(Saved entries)
*** Block opens ***

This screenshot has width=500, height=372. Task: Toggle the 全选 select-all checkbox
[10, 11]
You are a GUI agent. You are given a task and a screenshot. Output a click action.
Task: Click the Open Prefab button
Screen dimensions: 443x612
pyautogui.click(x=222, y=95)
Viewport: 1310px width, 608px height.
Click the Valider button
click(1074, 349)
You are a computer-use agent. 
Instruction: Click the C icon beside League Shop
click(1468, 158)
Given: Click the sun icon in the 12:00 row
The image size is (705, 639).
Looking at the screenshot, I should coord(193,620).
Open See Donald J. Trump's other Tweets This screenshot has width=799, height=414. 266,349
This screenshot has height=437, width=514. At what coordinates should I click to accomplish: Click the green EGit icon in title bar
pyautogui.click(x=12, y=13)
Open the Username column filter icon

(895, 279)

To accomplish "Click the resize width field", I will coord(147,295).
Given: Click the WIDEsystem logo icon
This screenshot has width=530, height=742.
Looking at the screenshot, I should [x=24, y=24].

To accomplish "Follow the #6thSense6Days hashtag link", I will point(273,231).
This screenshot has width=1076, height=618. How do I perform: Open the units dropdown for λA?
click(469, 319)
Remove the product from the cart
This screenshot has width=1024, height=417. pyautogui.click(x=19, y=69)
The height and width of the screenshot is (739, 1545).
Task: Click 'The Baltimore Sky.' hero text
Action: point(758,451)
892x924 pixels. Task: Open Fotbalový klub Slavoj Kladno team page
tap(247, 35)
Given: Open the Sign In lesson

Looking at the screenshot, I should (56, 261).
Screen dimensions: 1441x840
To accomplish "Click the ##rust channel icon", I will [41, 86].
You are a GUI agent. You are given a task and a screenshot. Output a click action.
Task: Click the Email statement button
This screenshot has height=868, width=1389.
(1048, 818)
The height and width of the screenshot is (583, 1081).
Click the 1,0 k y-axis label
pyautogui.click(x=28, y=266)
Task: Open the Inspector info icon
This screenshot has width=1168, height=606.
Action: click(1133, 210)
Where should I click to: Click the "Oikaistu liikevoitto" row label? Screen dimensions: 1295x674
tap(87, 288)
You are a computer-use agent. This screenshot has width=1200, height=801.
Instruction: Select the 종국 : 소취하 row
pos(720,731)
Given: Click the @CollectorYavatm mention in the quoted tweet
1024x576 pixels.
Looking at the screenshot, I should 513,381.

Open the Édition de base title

*** Block closes ***

_WORK REQUEST_
Filter the records, keeping only lines that contain "will", and show those lines.

_RESULT FOR THIS EXERCISE_
To accomplish "Click the resize width field", I will coord(147,295).
To accomplish "Follow the #6thSense6Days hashtag link", I will point(273,231).
To accomplish "Click the ##rust channel icon", I will [41, 86].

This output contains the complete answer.